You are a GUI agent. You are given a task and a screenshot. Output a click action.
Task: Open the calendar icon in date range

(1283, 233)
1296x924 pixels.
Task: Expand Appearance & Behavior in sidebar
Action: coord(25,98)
....
REQUIRED ACTION: Down to the last line, repeat the data exactly.

THE ANSWER:
You are a GUI agent. You are given a task and a screenshot. Output a click action.
Task: Open the calendar icon in date range

(1283, 233)
1296x924 pixels.
Task: Expand Appearance & Behavior in sidebar
Action: coord(25,98)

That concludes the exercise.